Monday, February 22, 2010

North Korea’s Weapons of Mass Persuasion

Nuclear weapons deliver strategic heft in a world of fierce competition. They are a deterrent against attack by another country and a symbol of national power, bringing status and - perhaps most crucially - global attention. In this, nuclear arms are a weapon of mass persuasion. Or perhaps more often, intimidation.

If the Stalinist North Korea had not developed the bomb, would the West have devoted so much sustained attention to this reclusive country? Pyongyang has not carried out a major attack on South Korea in more than 50 years - despite the two countries remaining formally at war.

Yet it was the spectre of nuclear weapons that gave North Korea a critical bargaining chip - first, coyly to play along with negotiations to stop its nuclear program and not share the technology, and now, in on-and-off talks about abandoning the bomb. All the negotiations are predicated on an exchange in return for international support. The regime gets all the attention it wants.

Recognising that nuclear weapons are most often tools of persuasion is a good part of the reason why some international commentators - a few high-profile US conservatives especially - call for abandoning engagement with North Korea and allowing the regime to collapse.

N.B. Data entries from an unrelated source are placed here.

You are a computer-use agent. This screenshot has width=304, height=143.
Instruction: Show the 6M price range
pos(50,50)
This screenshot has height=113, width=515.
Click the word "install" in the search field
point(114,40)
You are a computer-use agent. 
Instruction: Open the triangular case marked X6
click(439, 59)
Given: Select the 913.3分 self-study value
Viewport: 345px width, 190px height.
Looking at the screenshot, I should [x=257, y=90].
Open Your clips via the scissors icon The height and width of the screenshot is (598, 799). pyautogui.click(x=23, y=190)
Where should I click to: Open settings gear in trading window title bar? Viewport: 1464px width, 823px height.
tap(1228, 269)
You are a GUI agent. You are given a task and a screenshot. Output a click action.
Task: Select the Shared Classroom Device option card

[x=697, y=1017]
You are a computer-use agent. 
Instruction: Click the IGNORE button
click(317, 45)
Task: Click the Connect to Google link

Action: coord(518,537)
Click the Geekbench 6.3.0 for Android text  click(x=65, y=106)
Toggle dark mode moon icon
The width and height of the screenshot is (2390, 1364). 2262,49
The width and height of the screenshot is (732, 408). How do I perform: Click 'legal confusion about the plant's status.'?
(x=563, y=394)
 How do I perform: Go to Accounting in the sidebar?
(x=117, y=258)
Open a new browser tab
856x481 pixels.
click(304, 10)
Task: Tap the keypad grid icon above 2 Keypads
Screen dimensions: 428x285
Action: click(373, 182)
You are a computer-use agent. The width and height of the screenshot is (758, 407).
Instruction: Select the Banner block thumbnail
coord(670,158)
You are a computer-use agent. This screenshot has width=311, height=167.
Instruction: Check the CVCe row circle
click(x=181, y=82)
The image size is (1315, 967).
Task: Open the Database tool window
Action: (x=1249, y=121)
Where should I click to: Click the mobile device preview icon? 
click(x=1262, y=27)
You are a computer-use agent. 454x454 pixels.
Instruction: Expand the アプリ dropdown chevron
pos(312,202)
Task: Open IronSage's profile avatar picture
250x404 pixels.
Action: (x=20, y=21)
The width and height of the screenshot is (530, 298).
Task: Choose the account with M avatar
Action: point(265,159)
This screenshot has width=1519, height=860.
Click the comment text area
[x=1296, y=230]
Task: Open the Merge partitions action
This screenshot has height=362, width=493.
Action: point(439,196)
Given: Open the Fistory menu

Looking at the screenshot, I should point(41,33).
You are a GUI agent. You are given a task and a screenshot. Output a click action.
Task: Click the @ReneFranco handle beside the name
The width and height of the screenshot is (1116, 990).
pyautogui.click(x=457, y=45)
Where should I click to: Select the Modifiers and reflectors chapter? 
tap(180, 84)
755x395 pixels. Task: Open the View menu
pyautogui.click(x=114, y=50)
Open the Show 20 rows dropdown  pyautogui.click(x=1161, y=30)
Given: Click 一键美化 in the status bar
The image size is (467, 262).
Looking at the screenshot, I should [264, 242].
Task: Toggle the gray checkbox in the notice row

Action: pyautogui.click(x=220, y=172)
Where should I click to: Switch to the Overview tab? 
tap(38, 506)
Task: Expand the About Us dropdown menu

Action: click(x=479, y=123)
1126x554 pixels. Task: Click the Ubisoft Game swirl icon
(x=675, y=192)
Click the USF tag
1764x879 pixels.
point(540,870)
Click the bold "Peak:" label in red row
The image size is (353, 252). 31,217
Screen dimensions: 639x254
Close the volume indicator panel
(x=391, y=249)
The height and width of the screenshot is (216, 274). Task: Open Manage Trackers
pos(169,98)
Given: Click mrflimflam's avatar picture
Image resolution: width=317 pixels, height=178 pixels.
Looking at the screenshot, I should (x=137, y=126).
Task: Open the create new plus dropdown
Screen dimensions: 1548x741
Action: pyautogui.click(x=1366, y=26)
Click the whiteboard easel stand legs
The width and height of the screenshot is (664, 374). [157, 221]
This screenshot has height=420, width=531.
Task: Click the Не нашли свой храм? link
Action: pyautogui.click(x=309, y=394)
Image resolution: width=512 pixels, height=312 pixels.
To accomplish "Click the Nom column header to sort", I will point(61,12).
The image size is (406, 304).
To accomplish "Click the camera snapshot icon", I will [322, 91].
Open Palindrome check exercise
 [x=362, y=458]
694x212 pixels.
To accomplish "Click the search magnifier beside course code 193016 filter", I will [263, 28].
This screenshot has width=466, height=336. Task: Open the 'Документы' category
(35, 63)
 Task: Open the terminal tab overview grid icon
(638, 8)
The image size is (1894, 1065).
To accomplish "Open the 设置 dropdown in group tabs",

The counterpoint is to raise fears of what a desperate North Korea might do with its existing nukes and technological skills. But that risk, it is argued, can be mitigated by close inspections and sanctions.

In a provocative new book, Atomic Obsession, Ohio State University professor John Mueller argues that the fear of nuclear weapons is too often overstated, distorting the response.

''The world has managed to live for two-thirds of a century with increasing numbers of nuclear weapons, now amounting to tens of thousands dispersed over several countries. Plenty have existed, but none have gone off. The notion that they automatically will somehow explode or cause major trouble could now use, one might think, some re-examination rather than empty, if alarming, repetition,'' Mueller writes.